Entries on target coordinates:
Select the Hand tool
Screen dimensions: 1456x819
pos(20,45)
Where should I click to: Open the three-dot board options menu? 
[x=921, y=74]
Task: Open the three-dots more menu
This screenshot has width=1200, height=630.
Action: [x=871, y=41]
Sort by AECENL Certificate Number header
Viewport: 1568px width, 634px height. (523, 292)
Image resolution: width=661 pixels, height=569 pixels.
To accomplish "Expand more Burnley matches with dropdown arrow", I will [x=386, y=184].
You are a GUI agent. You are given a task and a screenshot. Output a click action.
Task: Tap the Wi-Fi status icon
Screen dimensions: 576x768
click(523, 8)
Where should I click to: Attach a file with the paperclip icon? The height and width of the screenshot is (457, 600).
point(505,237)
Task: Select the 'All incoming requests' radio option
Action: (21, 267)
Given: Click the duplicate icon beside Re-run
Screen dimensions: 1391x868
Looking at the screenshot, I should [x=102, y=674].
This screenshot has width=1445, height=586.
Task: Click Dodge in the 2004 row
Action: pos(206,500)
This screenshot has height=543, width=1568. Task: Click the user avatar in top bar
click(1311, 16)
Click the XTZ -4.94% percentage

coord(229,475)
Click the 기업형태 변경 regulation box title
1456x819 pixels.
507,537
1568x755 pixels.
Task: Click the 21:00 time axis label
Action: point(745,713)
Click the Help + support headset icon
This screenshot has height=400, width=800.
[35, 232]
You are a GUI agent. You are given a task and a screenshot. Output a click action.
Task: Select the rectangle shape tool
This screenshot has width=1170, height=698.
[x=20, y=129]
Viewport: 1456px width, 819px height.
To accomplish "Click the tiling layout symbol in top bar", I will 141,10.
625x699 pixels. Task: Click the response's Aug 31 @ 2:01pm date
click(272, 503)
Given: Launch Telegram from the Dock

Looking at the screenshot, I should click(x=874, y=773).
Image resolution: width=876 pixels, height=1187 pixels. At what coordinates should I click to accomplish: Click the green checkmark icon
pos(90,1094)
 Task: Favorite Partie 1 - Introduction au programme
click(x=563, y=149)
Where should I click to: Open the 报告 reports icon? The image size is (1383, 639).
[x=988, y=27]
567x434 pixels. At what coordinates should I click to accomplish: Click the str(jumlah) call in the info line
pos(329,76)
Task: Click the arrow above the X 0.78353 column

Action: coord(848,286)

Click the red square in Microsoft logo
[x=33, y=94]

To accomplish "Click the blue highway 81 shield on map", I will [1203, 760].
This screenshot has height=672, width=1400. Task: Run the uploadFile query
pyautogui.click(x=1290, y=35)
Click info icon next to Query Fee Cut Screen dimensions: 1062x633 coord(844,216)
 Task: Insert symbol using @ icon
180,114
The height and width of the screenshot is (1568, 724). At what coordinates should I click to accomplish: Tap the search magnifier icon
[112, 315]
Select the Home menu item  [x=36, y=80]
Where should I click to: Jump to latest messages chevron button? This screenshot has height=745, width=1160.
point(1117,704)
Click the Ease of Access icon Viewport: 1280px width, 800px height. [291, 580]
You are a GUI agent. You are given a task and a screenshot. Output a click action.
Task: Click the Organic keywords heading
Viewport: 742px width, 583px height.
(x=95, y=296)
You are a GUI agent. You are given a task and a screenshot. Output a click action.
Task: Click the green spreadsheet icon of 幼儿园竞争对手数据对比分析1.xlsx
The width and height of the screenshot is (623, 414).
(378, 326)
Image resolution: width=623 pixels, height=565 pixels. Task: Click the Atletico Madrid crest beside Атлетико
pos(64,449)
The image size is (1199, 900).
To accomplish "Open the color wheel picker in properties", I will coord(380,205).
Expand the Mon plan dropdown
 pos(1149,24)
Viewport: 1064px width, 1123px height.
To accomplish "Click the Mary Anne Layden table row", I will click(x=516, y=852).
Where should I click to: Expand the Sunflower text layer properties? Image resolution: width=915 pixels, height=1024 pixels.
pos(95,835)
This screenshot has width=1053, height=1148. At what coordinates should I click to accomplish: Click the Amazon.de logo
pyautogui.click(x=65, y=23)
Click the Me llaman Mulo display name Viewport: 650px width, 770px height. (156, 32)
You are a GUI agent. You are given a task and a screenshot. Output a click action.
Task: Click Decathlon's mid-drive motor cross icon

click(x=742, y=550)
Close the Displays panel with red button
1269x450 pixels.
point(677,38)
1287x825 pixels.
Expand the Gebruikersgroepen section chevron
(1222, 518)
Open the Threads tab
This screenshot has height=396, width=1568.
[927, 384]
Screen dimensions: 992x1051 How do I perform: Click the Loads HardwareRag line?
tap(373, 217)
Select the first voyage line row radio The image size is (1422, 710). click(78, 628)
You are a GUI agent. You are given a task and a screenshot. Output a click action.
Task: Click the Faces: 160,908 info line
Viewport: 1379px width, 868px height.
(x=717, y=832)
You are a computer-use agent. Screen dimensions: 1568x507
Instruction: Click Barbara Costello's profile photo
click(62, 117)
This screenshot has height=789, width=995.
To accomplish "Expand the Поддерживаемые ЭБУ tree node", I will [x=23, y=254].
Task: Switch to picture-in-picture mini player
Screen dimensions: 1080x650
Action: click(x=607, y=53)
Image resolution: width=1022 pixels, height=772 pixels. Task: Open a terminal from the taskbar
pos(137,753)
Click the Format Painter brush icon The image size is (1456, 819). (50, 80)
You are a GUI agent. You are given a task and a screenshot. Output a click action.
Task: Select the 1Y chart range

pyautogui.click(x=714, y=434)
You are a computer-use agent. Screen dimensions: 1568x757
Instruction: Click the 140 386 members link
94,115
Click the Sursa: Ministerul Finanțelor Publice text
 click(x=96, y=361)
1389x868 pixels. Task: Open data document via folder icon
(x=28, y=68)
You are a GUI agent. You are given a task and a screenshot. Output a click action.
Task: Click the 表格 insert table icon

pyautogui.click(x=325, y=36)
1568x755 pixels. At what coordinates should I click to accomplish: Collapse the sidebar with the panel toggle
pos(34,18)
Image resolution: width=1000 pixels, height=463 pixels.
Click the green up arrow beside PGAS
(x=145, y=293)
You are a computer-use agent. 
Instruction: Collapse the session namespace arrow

» **EXERCISE PROMPT**: Rewrite the listing above, changing each "Screen dimensions" to "Display size" and leaving everything else as it is.

» **FINISHED EXERCISE**:
Select the Hand tool
Display size: 1456x819
pos(20,45)
Where should I click to: Open the three-dot board options menu? 
[x=921, y=74]
Task: Open the three-dots more menu
This screenshot has width=1200, height=630.
Action: [x=871, y=41]
Sort by AECENL Certificate Number header
Viewport: 1568px width, 634px height. (523, 292)
Image resolution: width=661 pixels, height=569 pixels.
To accomplish "Expand more Burnley matches with dropdown arrow", I will [x=386, y=184].
You are a GUI agent. You are given a task and a screenshot. Output a click action.
Task: Tap the Wi-Fi status icon
Display size: 576x768
click(523, 8)
Where should I click to: Attach a file with the paperclip icon? The height and width of the screenshot is (457, 600).
point(505,237)
Task: Select the 'All incoming requests' radio option
Action: (21, 267)
Given: Click the duplicate icon beside Re-run
Display size: 1391x868
Looking at the screenshot, I should [x=102, y=674].
This screenshot has width=1445, height=586.
Task: Click Dodge in the 2004 row
Action: pos(206,500)
This screenshot has height=543, width=1568. Task: Click the user avatar in top bar
click(1311, 16)
Click the XTZ -4.94% percentage

coord(229,475)
Click the 기업형태 변경 regulation box title
1456x819 pixels.
507,537
1568x755 pixels.
Task: Click the 21:00 time axis label
Action: point(745,713)
Click the Help + support headset icon
This screenshot has height=400, width=800.
[35, 232]
You are a GUI agent. You are given a task and a screenshot. Output a click action.
Task: Select the rectangle shape tool
This screenshot has width=1170, height=698.
[x=20, y=129]
Viewport: 1456px width, 819px height.
To accomplish "Click the tiling layout symbol in top bar", I will 141,10.
625x699 pixels. Task: Click the response's Aug 31 @ 2:01pm date
click(272, 503)
Given: Launch Telegram from the Dock

Looking at the screenshot, I should click(x=874, y=773).
Image resolution: width=876 pixels, height=1187 pixels. At what coordinates should I click to accomplish: Click the green checkmark icon
pos(90,1094)
 Task: Favorite Partie 1 - Introduction au programme
click(x=563, y=149)
Where should I click to: Open the 报告 reports icon? The image size is (1383, 639).
[x=988, y=27]
567x434 pixels. At what coordinates should I click to accomplish: Click the str(jumlah) call in the info line
pos(329,76)
Task: Click the arrow above the X 0.78353 column

Action: coord(848,286)

Click the red square in Microsoft logo
[x=33, y=94]

To accomplish "Click the blue highway 81 shield on map", I will [1203, 760].
This screenshot has height=672, width=1400. Task: Run the uploadFile query
pyautogui.click(x=1290, y=35)
Click info icon next to Query Fee Cut Display size: 1062x633 coord(844,216)
 Task: Insert symbol using @ icon
180,114
The height and width of the screenshot is (1568, 724). At what coordinates should I click to accomplish: Tap the search magnifier icon
[112, 315]
Select the Home menu item  [x=36, y=80]
Where should I click to: Jump to latest messages chevron button? This screenshot has height=745, width=1160.
point(1117,704)
Click the Ease of Access icon Viewport: 1280px width, 800px height. [291, 580]
You are a GUI agent. You are given a task and a screenshot. Output a click action.
Task: Click the Organic keywords heading
Viewport: 742px width, 583px height.
(x=95, y=296)
You are a GUI agent. You are given a task and a screenshot. Output a click action.
Task: Click the green spreadsheet icon of 幼儿园竞争对手数据对比分析1.xlsx
The width and height of the screenshot is (623, 414).
(378, 326)
Image resolution: width=623 pixels, height=565 pixels. Task: Click the Atletico Madrid crest beside Атлетико
pos(64,449)
The image size is (1199, 900).
To accomplish "Open the color wheel picker in properties", I will coord(380,205).
Expand the Mon plan dropdown
 pos(1149,24)
Viewport: 1064px width, 1123px height.
To accomplish "Click the Mary Anne Layden table row", I will click(x=516, y=852).
Where should I click to: Expand the Sunflower text layer properties? Image resolution: width=915 pixels, height=1024 pixels.
pos(95,835)
This screenshot has width=1053, height=1148. At what coordinates should I click to accomplish: Click the Amazon.de logo
pyautogui.click(x=65, y=23)
Click the Me llaman Mulo display name Viewport: 650px width, 770px height. (156, 32)
You are a GUI agent. You are given a task and a screenshot. Output a click action.
Task: Click Decathlon's mid-drive motor cross icon

click(x=742, y=550)
Close the Displays panel with red button
1269x450 pixels.
point(677,38)
1287x825 pixels.
Expand the Gebruikersgroepen section chevron
(1222, 518)
Open the Threads tab
This screenshot has height=396, width=1568.
[927, 384]
Display size: 992x1051 How do I perform: Click the Loads HardwareRag line?
tap(373, 217)
Select the first voyage line row radio The image size is (1422, 710). click(78, 628)
You are a GUI agent. You are given a task and a screenshot. Output a click action.
Task: Click the Faces: 160,908 info line
Viewport: 1379px width, 868px height.
(x=717, y=832)
You are a computer-use agent. Display size: 1568x507
Instruction: Click Barbara Costello's profile photo
click(62, 117)
This screenshot has height=789, width=995.
To accomplish "Expand the Поддерживаемые ЭБУ tree node", I will [x=23, y=254].
Task: Switch to picture-in-picture mini player
Display size: 1080x650
Action: click(x=607, y=53)
Image resolution: width=1022 pixels, height=772 pixels. Task: Open a terminal from the taskbar
pos(137,753)
Click the Format Painter brush icon The image size is (1456, 819). (50, 80)
You are a GUI agent. You are given a task and a screenshot. Output a click action.
Task: Select the 1Y chart range

pyautogui.click(x=714, y=434)
You are a computer-use agent. Display size: 1568x757
Instruction: Click the 140 386 members link
94,115
Click the Sursa: Ministerul Finanțelor Publice text
 click(x=96, y=361)
1389x868 pixels. Task: Open data document via folder icon
(x=28, y=68)
You are a GUI agent. You are given a task and a screenshot. Output a click action.
Task: Click the 表格 insert table icon

pyautogui.click(x=325, y=36)
1568x755 pixels. At what coordinates should I click to accomplish: Collapse the sidebar with the panel toggle
pos(34,18)
Image resolution: width=1000 pixels, height=463 pixels.
Click the green up arrow beside PGAS
(x=145, y=293)
You are a computer-use agent. 
Instruction: Collapse the session namespace arrow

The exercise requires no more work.